The Th-100 nuclear plant power source is a 100 MWth high temperature helium cooled pebble bed reactor. It features a Once-Through-Then-Out (OTTO) Thorium fuel cycle, thereby simplifying the layout, whilst simultaneously enhancing the proliferation resistance characteristics by performing an in-situ burn up of the produced fissile plutonium isotopes. The Th-100 produces high quality steam and is therefore versatile for various applications. Steam can be used for producing power via a steam turbine (35MWe), or it can be used for process heat in petrochemical plants, oil refineries and many other applications. In the future, high temperature heat can be supplied via an intermediate gas-to-gas heat exchanger; development of such a heat exchanger is to be undertaken.
The Th-100 exhibits the following excellent characteristics:
- Fully ceramic fuel elements, which cannot melt, even in extreme accidents which may result in the total loss of active core cooling;
- Use of coated thorium fuel particles (TRISO) effectively retaining the fission products within the fuel and allowing for very high burn-up of the fuel;
- Use of helium as coolant, which is both chemically and radiologically inert and does not influence the neutron balance. It allows for very high coolant temperatures during normal operation.
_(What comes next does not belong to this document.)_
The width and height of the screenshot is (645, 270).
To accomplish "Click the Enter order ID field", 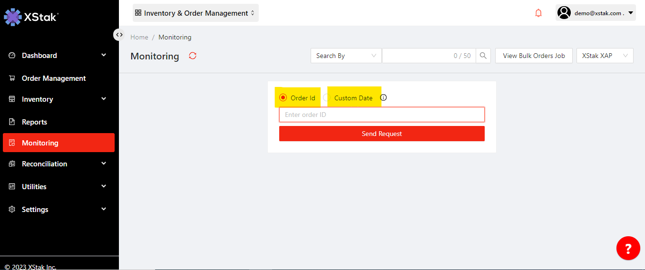I will coord(381,115).
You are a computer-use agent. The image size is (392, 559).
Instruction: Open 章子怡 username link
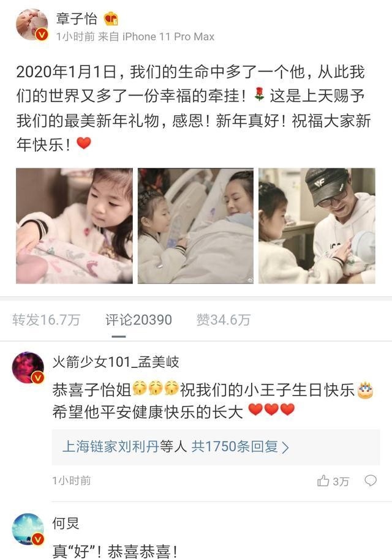(77, 18)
- Use of fully ceramic (graphite) core internal structures, which enables operation at high temperatures;
- A reactor core with a low power density, providing a thermally robust design with a high heat capacity renders the reactor thermally stable during all operational and control procedures;
- The reactor core can tolerate a loss of forced cooling event. Passive decay heat removal is possible and fuel temperatures stay below admissible values. Therefore, the fission products remain inside the fuel particles even in extreme accidents.
- Very strong negative temperature coefficients contribute to the excellent inherent safety characteristic of these reactors;
- Efficient retention of fission products in the coated particle fuel in normal operation allows for a clean
helium circuit; resulting in low levels of contamination of the coolant gas, low release of radioactivity,
and extremely low radiation dose values to the operation staff;
- Efficient retention of fission products in the coated particles under extreme accidents results in a reactor without catastrophic release to the environment under these conditions.